Wednesday, 20 February 2013

Probation for Profit

Once again I'm grateful to Mike Guilfoyle for steering me in the direction of a recent article on the New Left Project website. Written by Michael Teague of the Social Futures Institute at Teeside University and entitled The Dismantling of Probation : Who will Profit? the article convincingly makes the point that it's all about big business making money rather than rehabilitation.

A former probation officer and now researcher and lecturer, Michael Teague is yet another well-informed academic able to authoritatively pour scorn on the government's plans and highlight where this direction of travel will inevitably take us, namely to the American model where increasingly those subject to probation supervision have to pay for it themselves.

This is a topic I've been meaning to get around to for some time, but haven't. Can you imagine how helpful it is for the rehabilitative process if you not only have to find money for food and shelter, but also to pay your probation officer too?
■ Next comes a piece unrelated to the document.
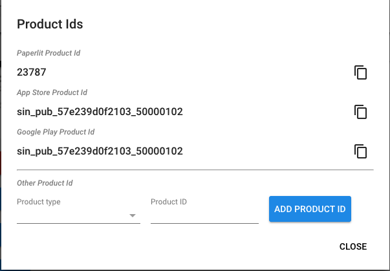
Task: Click the Google Play Product Id label
Action: tap(56, 132)
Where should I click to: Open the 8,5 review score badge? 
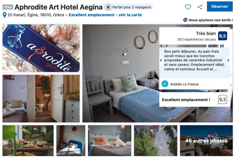coord(222,36)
In many cases it can't be done of course and leads to imprisonment for non-payment:- 

"Do we really want to travel the American road of privatised probation?  The evidence from the USA suggests that introducing the profit motive into community justice does not enhance the rehabilitative process.  Charging ‘user fees’ is widespread within American ‘community corrections’, with some agencies raising over half their operational budget from such charges.  Individual supervisees may pay fees of up to $100 per month.  In those US states where the rates of incarceration are highest, most people on probation pay for their own supervision.  People on probation in America typically have lifestyles characterised by poverty and chaotic personal circumstances, which may render finding the fees additionally problematic.  The financial pressure to raise money for fees can, in turn, lead to further offending.  They may end up penalised by the justice system, not because they are in breach of their rehabilitative goals, but rather because they are too impoverished to fund their own probation supervision.  Federal law then excludes those in breach of the conditions of supervision from a range of social security benefits, thereby compounding the problem.
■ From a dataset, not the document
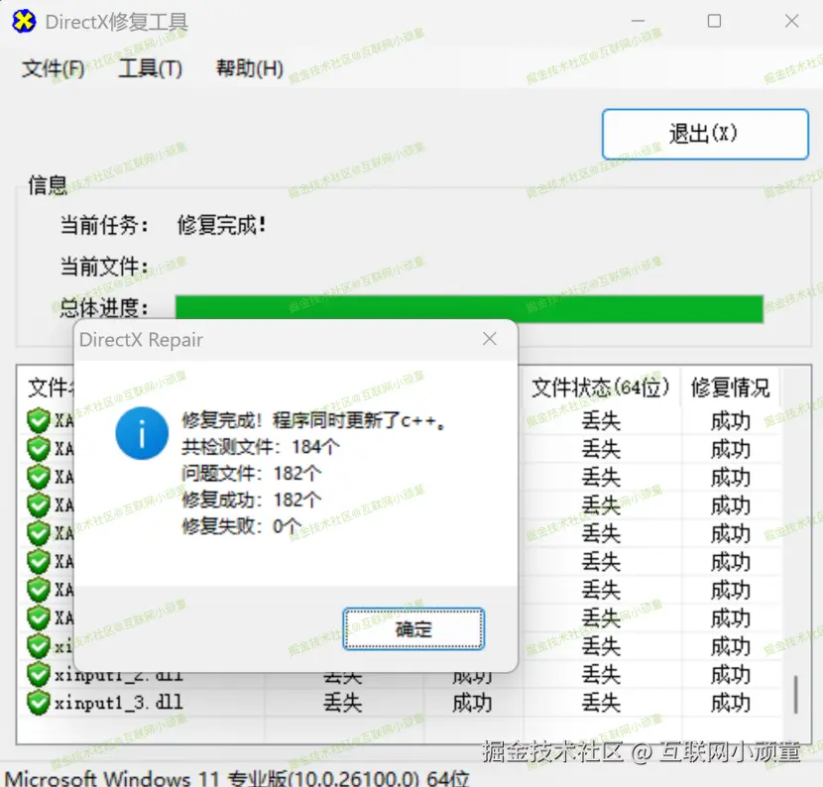The height and width of the screenshot is (787, 823).
Task: Click the shield icon on the second file row
Action: 37,448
In addition, the ethos of fee-dependent private probation may create a professional culture which deprioritises rehabilitation at the expense of the service’s financial solvency, not to mention promoting overtly punitive money fee collection practices.  While we are not yet at the stage of contemplating fees for probation supervision in England and Wales, the American experience represents a cautionary tale for our current direction of travel."

In considering who will profit from privatisation, the article is clear:-

"Probation may have a substantial history of embracing the rehabilitative ideal, but private companies focused on shareholder profit are not oblivious to the fact that, in England and Wales, it represents an industry worth some £820 million a year (the total budget allocated to the existing 35 probation trusts each year).  The potentially lucrative contracts for probation work will be worth a substantial proportion of that total.  The financial resources required to back successful bids will inevitably bestow a significant advantage on those bigger private companies with the resources and infrastructure to support their bid.  This means that that large multinational companies like Serco, Sodexo and G4S – already enriching shareholders via privatised incarceration – will be ideally positioned to take over the bulk of probation’s core public sector work."

The article concludes:-

"When probation is thriving, communities benefit, offenders are rehabilitated and the creation of future victims is prevented.  The original reintegrative ethos underpinning probation reflects its immense social worth.  That ethos has been eroded leading to a service increasingly focused on enforcement and driven by targets.  However, it remains a service which effectively reduces reoffending and offers society real value for money.  Despite this, the Coalition Government is driving through plans which will render that service less effective.  That they remain intent on pursuing these plans exposes the primary motive for the changes as private profit, not public service delivery.  In fiscal terms, probation costs the public purse a fraction of the price of incarceration.  The cost of corporate tax avoidance in a single year is estimated by HM Revenue and Customs to be approximately £4.1 billion.  This sum alone would fund the probation service for five years.  The Government is instead poised to jettison over a century of rehabilitative experience in order to reward the interests of shareholders.  Probation undertakes invaluable – albeit frequently undervalued – work.  Its dismantling is not inevitable; consultation on these proposals is underway.  An urgent rethink is required, lest we consign over a century of public sector rehabilitative experience to the dustbin of history."